Zonosaurus is a genus of lizards in the family Gerrhosauridae.

==Geographic range==
Species in the genus Zonosaurus are found in Madagascar and Seychelles.

==Species==
The following 17 species are considered to be valid.

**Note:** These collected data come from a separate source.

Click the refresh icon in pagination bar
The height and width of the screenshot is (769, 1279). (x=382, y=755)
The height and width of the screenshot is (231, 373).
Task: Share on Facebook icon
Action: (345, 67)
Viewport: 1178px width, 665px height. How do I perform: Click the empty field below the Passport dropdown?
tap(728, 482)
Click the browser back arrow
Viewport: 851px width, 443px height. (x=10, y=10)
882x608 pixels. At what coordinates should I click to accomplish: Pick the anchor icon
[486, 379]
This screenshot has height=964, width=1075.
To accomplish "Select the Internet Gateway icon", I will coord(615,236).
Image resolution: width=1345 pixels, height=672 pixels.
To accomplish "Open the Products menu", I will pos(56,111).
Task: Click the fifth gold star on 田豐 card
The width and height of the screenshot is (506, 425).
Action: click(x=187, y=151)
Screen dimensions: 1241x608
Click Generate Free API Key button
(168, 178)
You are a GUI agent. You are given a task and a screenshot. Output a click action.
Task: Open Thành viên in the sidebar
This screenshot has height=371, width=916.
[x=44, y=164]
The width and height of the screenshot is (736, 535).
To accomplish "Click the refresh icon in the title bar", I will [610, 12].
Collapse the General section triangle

- Zonosaurus aeneus (Grandidier, 1872) – bronze girdled lizard
- Zonosaurus anelanelany Raselimanana, Raxworthy & Nussbaum, 2000
- Zonosaurus bemaraha Raselimanana, Raxworthy & Nussbaum, 2000
- Zonosaurus boettgeri Steindachner, 1891 – Boettger's girdled lizard
- Zonosaurus brygooi Lang & Böhme, 1990 – Brygoo's girdled lizard
- Zonosaurus haraldmeieri Brygoo & Böhme, 1985 – green zonosaur
- Zonosaurus karsteni (Grandidier, 1869) – Karsten's girdled lizard
- Zonosaurus laticaudatus (Grandidier, 1869) – western girdled lizard
- Zonosaurus madagascariensis (Gray, 1831) – Madagascar girdled lizard
- Zonosaurus maramaintso Raselimanana, Raxworthy & Nussbaum, 2006
- Zonosaurus maximus Boulenger, 1896 – southeastern girdled lizard
- Zonosaurus ornatus (Gray, 1831) – ornate girdled lizard
- Zonosaurus quadrilineatus (Grandidier, 1867) – four-lined girdled lizard
- Zonosaurus rufipes (Boettger, 1881) – red-legged girdled lizard
- Zonosaurus subunicolor (Boettger, 1881)
- Zonosaurus trilineatus Angel, 1939 – three-lined girdled lizard
- Zonosaurus tsingy Raselimanana, Raxworthy & Nussbaum, 2000 – tsingy plated lizard

Nota bene: A binomial authority in parentheses indicates that the species was originally described in a genus other than Zonosaurus.